*** Begin section ***

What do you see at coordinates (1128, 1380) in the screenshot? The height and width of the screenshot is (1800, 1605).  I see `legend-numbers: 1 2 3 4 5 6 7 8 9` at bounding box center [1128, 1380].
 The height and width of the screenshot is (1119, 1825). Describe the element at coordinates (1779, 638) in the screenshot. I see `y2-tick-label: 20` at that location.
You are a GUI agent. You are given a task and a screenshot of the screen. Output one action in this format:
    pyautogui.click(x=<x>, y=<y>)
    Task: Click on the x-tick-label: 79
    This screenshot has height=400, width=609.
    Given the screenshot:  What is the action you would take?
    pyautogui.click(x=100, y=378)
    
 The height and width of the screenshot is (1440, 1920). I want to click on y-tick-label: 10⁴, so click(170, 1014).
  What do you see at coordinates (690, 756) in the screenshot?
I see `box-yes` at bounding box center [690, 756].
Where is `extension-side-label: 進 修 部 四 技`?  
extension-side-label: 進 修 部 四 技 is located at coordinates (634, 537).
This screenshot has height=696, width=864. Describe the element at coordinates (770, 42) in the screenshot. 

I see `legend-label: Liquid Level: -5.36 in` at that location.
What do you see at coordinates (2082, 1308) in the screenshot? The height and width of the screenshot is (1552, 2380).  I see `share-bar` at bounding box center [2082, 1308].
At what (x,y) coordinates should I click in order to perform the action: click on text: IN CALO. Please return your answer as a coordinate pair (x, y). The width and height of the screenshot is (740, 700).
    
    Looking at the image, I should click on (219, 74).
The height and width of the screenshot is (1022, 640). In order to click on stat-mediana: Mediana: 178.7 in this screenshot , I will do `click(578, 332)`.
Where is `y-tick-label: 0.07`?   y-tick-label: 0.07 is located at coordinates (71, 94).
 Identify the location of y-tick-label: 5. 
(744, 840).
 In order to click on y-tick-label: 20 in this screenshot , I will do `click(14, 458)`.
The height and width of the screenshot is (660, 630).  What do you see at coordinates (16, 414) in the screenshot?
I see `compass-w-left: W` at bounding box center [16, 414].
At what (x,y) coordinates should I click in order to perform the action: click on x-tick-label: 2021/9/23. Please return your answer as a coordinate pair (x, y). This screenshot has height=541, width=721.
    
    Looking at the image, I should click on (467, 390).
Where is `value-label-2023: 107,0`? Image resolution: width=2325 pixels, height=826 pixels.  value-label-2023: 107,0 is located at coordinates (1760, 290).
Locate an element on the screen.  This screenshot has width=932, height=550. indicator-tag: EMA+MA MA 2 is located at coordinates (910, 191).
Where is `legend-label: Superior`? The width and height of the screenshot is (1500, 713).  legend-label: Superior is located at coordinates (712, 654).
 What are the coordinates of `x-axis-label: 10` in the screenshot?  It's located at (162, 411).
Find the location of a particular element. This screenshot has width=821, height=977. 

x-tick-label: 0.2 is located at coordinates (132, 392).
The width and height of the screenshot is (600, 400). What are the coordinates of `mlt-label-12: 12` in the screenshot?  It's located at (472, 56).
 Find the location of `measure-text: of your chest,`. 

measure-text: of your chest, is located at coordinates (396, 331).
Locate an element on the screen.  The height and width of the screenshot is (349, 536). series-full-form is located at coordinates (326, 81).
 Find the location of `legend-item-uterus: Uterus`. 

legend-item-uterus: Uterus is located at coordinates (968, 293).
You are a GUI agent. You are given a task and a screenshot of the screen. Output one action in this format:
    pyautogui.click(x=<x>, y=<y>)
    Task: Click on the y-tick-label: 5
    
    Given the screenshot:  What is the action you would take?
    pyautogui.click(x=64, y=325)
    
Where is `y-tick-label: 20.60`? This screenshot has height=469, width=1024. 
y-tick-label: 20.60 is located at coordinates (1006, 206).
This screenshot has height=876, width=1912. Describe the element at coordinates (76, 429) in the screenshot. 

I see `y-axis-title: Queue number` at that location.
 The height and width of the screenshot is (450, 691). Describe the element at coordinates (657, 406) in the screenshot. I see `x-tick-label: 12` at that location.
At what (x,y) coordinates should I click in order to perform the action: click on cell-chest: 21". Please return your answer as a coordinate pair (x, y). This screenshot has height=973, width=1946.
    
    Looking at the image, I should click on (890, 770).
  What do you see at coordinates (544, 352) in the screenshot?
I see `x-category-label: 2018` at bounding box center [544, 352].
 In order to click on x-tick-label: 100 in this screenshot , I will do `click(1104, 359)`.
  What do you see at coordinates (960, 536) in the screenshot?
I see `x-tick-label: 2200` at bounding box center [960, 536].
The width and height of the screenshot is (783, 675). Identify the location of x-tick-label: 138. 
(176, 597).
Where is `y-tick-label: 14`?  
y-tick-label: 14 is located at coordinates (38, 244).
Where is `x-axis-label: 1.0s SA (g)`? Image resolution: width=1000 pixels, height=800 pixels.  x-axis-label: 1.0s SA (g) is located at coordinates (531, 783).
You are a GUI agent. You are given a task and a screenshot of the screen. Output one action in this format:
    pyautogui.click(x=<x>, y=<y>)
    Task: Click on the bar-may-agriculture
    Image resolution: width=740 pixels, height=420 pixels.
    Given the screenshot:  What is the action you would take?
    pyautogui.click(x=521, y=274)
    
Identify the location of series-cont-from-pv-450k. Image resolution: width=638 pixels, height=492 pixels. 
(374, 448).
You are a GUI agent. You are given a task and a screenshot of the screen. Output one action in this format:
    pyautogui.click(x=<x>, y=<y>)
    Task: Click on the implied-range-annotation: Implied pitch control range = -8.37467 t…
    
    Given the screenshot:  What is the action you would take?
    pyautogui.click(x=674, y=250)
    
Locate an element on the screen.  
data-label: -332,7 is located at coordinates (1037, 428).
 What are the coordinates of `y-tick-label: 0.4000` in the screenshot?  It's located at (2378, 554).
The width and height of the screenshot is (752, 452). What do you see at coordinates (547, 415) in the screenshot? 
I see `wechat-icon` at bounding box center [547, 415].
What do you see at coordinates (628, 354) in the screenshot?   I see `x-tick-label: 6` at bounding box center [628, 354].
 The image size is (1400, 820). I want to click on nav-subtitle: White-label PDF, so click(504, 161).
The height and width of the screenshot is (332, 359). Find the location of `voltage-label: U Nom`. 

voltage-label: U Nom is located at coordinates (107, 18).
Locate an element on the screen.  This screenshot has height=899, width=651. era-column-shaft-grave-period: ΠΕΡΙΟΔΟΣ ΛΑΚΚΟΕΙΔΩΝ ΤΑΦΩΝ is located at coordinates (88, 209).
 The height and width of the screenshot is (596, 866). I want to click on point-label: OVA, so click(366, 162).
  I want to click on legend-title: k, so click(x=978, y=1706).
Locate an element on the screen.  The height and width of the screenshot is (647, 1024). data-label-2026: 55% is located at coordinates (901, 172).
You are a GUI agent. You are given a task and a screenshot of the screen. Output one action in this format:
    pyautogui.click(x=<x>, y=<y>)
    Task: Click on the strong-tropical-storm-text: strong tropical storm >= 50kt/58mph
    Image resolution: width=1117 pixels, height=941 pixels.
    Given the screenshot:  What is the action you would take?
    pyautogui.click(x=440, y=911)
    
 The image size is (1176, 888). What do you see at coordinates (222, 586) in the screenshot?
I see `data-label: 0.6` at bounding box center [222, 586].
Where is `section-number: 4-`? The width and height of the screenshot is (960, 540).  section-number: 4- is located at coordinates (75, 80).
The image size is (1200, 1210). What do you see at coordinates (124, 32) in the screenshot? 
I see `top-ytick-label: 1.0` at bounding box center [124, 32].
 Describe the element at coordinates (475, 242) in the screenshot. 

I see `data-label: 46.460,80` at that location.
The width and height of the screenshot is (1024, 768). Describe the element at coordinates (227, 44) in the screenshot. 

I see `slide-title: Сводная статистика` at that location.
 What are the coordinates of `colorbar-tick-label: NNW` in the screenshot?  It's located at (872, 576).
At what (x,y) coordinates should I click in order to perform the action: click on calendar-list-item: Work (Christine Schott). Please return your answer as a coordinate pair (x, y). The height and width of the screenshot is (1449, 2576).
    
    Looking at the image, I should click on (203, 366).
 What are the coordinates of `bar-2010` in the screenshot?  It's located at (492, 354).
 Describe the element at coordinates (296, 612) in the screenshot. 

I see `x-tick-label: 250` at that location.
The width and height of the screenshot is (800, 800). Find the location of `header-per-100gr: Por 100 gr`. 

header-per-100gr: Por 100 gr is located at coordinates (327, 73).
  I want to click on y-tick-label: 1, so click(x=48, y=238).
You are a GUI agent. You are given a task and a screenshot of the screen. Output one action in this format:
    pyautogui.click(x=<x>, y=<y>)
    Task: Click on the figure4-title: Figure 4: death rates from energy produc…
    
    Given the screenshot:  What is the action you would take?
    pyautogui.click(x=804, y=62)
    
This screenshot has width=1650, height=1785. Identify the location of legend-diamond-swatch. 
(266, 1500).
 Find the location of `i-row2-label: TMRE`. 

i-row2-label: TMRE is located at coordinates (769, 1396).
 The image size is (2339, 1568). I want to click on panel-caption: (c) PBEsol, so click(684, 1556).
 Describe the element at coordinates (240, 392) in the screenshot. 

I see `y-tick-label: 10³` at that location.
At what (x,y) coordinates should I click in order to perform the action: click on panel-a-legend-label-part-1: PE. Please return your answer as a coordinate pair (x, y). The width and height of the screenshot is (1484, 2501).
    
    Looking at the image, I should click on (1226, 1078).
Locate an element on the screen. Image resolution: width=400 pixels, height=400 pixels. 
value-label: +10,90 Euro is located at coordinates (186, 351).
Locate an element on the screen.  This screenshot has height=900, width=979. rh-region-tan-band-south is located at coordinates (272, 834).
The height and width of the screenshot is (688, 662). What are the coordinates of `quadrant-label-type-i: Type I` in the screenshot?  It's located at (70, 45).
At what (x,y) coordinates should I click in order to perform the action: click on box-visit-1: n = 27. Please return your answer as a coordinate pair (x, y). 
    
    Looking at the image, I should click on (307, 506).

*** End section ***

TASK DIRECTIONS -> Gather every line of the entries above that contains the string "pair", treating uppercase and lowercase letters as distinct.

EXERCISE SOLUTION ->
At what (x,y) coordinates should I click in order to perform the action: click on text: IN CALO. Please return your answer as a coordinate pair (x, y). The width and height of the screenshot is (740, 700).
At what (x,y) coordinates should I click in order to perform the action: click on x-tick-label: 2021/9/23. Please return your answer as a coordinate pair (x, y). This screenshot has height=541, width=721.
At what (x,y) coordinates should I click in order to perform the action: click on cell-chest: 21". Please return your answer as a coordinate pair (x, y). This screenshot has height=973, width=1946.
At what (x,y) coordinates should I click in order to perform the action: click on calendar-list-item: Work (Christine Schott). Please return your answer as a coordinate pair (x, y). The height and width of the screenshot is (1449, 2576).
At what (x,y) coordinates should I click in order to perform the action: click on panel-a-legend-label-part-1: PE. Please return your answer as a coordinate pair (x, y). The width and height of the screenshot is (1484, 2501).
At what (x,y) coordinates should I click in order to perform the action: click on box-visit-1: n = 27. Please return your answer as a coordinate pair (x, y). 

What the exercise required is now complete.